(Supplied information)
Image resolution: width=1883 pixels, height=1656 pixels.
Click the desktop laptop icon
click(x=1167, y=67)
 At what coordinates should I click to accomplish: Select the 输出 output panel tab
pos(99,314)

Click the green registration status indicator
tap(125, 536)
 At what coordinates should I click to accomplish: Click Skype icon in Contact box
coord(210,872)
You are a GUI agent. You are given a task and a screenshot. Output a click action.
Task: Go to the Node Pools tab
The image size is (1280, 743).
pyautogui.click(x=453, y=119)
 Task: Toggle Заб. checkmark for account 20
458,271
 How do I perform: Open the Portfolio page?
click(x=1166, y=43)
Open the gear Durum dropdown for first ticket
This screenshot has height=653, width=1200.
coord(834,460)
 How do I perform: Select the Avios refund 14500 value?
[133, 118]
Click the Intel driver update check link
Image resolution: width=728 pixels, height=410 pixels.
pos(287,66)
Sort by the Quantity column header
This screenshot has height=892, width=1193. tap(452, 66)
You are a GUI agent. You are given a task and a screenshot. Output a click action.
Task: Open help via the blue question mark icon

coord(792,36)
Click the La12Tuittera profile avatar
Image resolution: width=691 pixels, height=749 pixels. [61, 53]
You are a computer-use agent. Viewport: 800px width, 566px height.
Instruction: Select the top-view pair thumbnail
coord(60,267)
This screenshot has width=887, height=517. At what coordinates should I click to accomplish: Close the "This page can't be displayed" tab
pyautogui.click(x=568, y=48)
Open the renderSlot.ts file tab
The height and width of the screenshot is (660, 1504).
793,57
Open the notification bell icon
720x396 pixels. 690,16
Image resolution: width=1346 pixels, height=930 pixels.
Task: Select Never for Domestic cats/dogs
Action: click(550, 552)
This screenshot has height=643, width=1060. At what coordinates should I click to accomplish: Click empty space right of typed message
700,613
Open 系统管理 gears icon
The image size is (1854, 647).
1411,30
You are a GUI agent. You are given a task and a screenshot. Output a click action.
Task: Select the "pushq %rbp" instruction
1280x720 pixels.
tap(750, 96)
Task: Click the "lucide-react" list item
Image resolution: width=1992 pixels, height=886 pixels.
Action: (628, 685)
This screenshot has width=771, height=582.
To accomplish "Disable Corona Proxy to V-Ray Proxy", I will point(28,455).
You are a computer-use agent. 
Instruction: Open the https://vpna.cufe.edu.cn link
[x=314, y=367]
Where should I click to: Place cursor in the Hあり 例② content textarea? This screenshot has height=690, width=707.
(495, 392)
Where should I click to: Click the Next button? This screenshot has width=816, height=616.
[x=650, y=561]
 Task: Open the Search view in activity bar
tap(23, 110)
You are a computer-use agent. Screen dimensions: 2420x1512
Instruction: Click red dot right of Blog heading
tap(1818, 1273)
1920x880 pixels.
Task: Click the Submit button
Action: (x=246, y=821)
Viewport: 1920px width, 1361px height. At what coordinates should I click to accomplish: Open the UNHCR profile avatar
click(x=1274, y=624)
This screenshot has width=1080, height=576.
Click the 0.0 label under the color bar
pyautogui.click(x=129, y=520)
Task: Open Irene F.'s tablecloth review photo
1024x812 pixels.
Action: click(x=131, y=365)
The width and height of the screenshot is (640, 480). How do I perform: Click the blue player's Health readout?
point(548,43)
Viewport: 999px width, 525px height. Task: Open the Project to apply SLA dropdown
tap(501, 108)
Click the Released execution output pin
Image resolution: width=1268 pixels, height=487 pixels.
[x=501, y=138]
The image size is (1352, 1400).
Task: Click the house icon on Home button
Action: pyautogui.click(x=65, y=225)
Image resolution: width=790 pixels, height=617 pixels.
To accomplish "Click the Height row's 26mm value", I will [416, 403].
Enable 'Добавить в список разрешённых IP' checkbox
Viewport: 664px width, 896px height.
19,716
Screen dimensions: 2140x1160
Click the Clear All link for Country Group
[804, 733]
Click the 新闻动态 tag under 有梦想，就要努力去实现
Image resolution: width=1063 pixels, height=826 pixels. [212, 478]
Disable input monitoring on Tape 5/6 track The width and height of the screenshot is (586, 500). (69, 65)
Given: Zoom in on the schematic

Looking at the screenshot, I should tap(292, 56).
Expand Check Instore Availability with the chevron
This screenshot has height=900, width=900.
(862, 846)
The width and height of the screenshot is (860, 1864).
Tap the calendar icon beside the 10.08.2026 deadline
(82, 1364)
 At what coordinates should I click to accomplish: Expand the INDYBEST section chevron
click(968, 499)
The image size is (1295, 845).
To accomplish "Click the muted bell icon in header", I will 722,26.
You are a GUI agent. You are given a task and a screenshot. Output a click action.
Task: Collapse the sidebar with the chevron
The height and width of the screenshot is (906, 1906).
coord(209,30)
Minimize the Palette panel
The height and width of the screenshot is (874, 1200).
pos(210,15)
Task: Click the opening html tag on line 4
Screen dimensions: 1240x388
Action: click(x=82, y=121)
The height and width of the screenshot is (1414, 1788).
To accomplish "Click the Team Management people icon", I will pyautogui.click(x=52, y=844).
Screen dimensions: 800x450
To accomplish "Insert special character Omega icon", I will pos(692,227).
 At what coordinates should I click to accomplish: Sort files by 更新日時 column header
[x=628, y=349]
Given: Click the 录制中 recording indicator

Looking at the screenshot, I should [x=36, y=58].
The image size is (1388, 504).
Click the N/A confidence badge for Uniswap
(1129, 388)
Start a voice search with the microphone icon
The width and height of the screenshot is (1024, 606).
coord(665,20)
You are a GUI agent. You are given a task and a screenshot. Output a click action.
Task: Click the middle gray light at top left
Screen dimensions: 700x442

(Work instruction)
Given the data above, transcribe exactly the lines from the one containing "1280x720 pixels." down to the one containing "Disable input monitoring", and no others.

(Exercise response)
1280x720 pixels.
tap(750, 96)
Task: Click the "lucide-react" list item
Image resolution: width=1992 pixels, height=886 pixels.
Action: (628, 685)
This screenshot has width=771, height=582.
To accomplish "Disable Corona Proxy to V-Ray Proxy", I will point(28,455).
You are a computer-use agent. 
Instruction: Open the https://vpna.cufe.edu.cn link
[x=314, y=367]
Where should I click to: Place cursor in the Hあり 例② content textarea? This screenshot has height=690, width=707.
(495, 392)
Where should I click to: Click the Next button? This screenshot has width=816, height=616.
[x=650, y=561]
 Task: Open the Search view in activity bar
tap(23, 110)
You are a computer-use agent. Screen dimensions: 2420x1512
Instruction: Click red dot right of Blog heading
tap(1818, 1273)
1920x880 pixels.
Task: Click the Submit button
Action: (x=246, y=821)
Viewport: 1920px width, 1361px height. At what coordinates should I click to accomplish: Open the UNHCR profile avatar
click(x=1274, y=624)
This screenshot has width=1080, height=576.
Click the 0.0 label under the color bar
pyautogui.click(x=129, y=520)
Task: Open Irene F.'s tablecloth review photo
1024x812 pixels.
Action: click(x=131, y=365)
The width and height of the screenshot is (640, 480). How do I perform: Click the blue player's Health readout?
point(548,43)
Viewport: 999px width, 525px height. Task: Open the Project to apply SLA dropdown
tap(501, 108)
Click the Released execution output pin
Image resolution: width=1268 pixels, height=487 pixels.
[x=501, y=138]
The image size is (1352, 1400).
Task: Click the house icon on Home button
Action: pyautogui.click(x=65, y=225)
Image resolution: width=790 pixels, height=617 pixels.
To accomplish "Click the Height row's 26mm value", I will [416, 403].
Enable 'Добавить в список разрешённых IP' checkbox
Viewport: 664px width, 896px height.
19,716
Screen dimensions: 2140x1160
Click the Clear All link for Country Group
[804, 733]
Click the 新闻动态 tag under 有梦想，就要努力去实现
Image resolution: width=1063 pixels, height=826 pixels. [212, 478]
Disable input monitoring on Tape 5/6 track The width and height of the screenshot is (586, 500). (69, 65)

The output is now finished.